We drive--or, at least, till lately we drove--in
Phaetons. Not only schoolboys swear by Jove or by Jupiter. The silvery
substance in our thermometers and barometers is named Mercury.
Blacksmiths are accustomed to being referred to as "sons of Vulcan,"
and beautiful youths to being called "young Adonises." We accept the
names of newspapers and debating societies as being the "Argus,"
without perhaps quite realising who was Argus, the many-eyed. We talk
of "a panic," and forget that the great god Pan is father of the word.
Even in our religious services we go back to heathenism. Not only are
the crockets on our cathedral spires and church pews remnants of
fire-worship, but one of our own most beautiful Christian blessings is
probably of Assyrian origin. "The Lord bless thee and keep thee....
The Lord make His face to shine upon thee.... The Lord lift up the
light of His countenance upon thee...." So did the priests of the
sun-gods invoke blessings upon those who worshipped.
We make many discoveries as we study the myths of the North and of the
South. In the story of Baldur we find that the goddess Hel ultimately
gave her name to the place of punishment precious to the Calvinistic
mind. And because the Norseman very much disliked the bitter, cruel
cold of the long winter, his heaven was a warm, well-fired abode, and
his place of punishment one of terrible frigidity. Somewhere on the
other side of the Tweed and Cheviots was the spot selected by the Celt
of southern Britain. On the other hand, the eastern mind, which knew
the terrors of a sun-smitten land and of a heat that was torture, had
for a hell a fiery place of constantly burning flames.
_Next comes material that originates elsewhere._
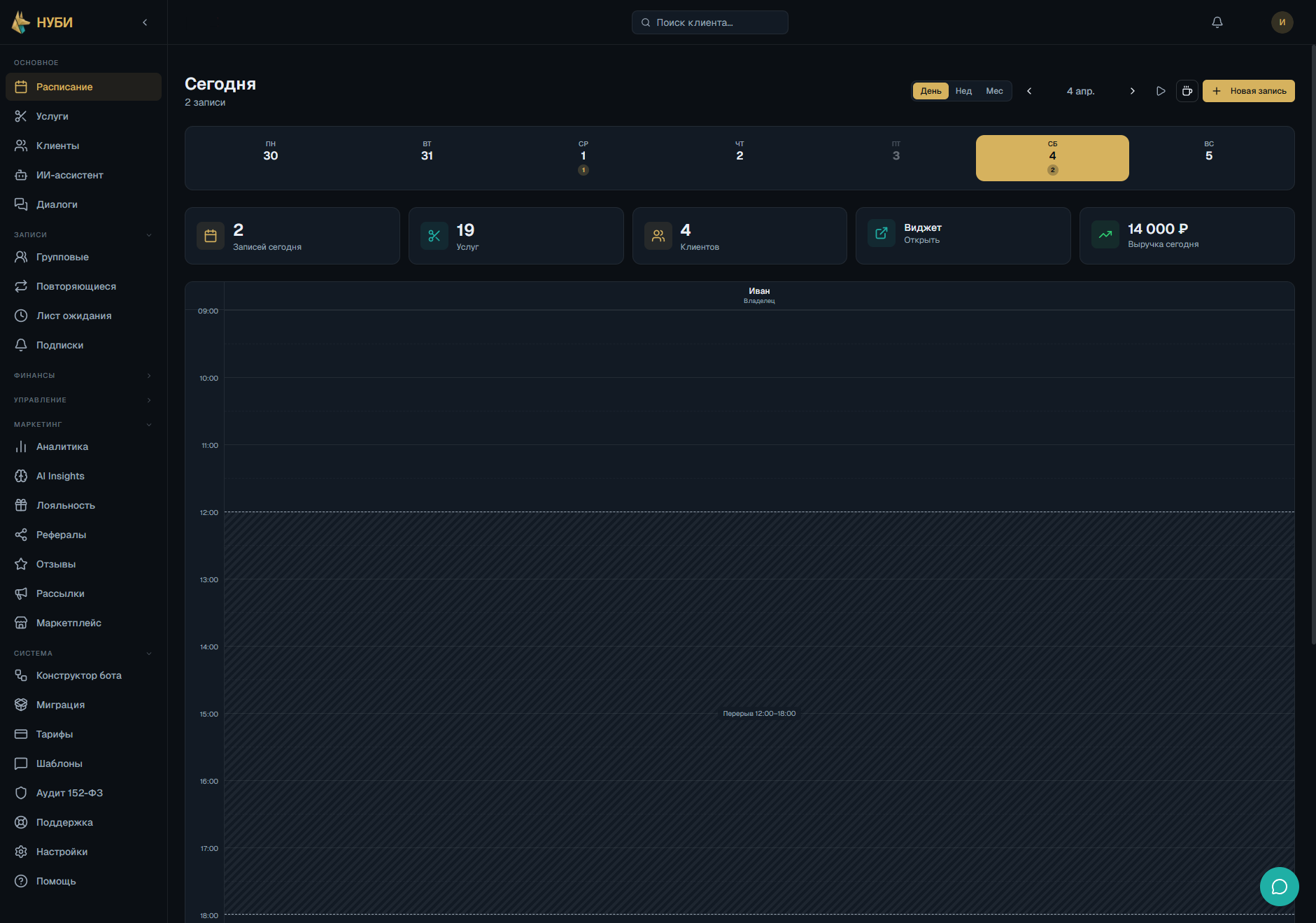Go to the next day arrow
This screenshot has height=923, width=1316.
tap(1132, 91)
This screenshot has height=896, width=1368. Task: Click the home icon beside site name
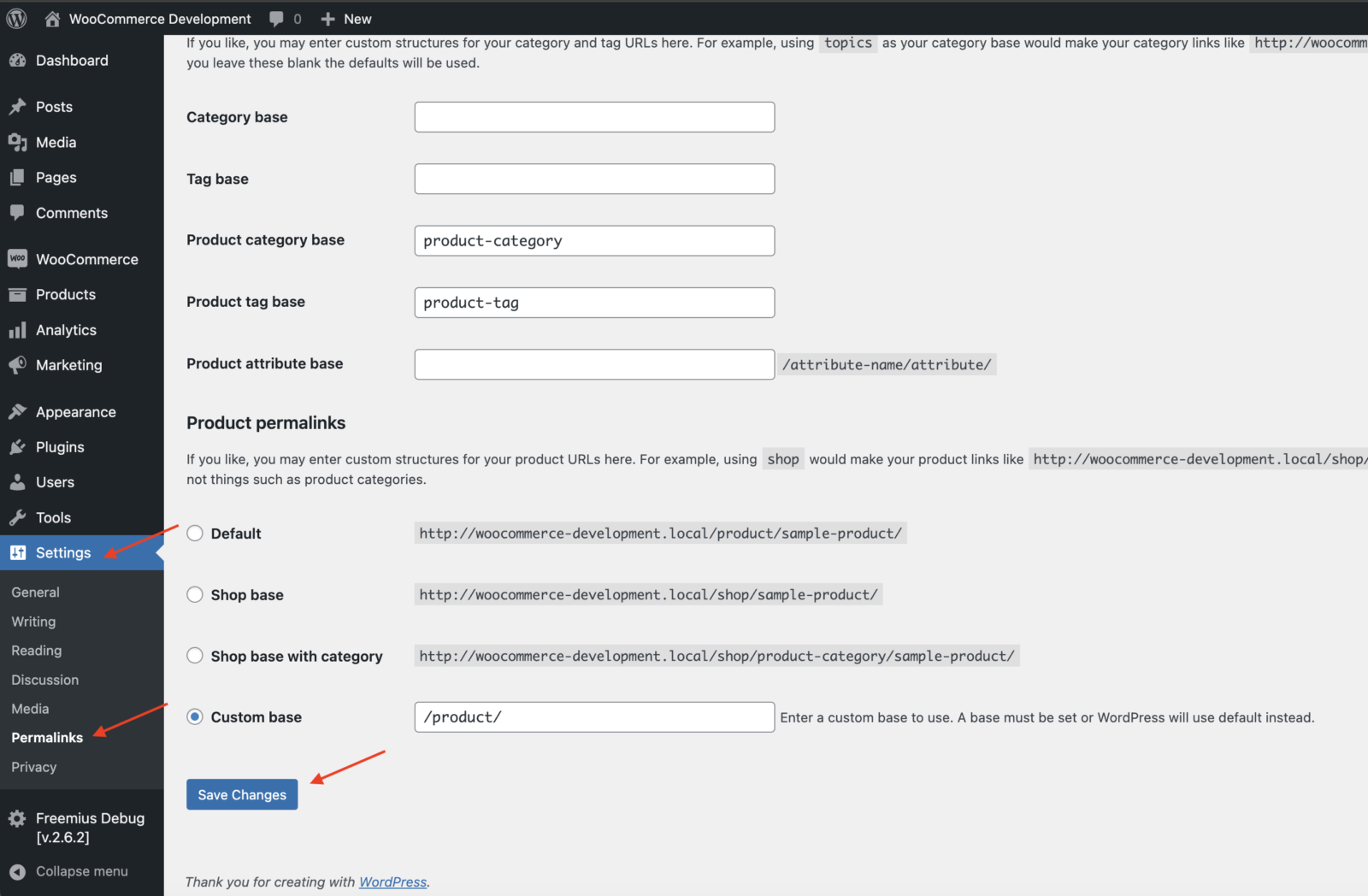[52, 19]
In the space permitted, it has not been possible to deal with more
than a small number of myths, and the well-known stories of Herakles,
of Theseus, and of the Argonauts have been purposely omitted. These
have been so perfectly told by great writers that to retell them would
seem absurd. The same applies to the Odyssey and the Iliad, the
translations of which probably take rank amongst the finest
translations in any language.
The writer will feel that her object has been gained should any
readers of these stories feel that for a little while they have left
the toilful utilitarianism of the present day behind them, and, with
it, its hampering restrictions of sordid actualities that are so
murderous to imagination and to all romance.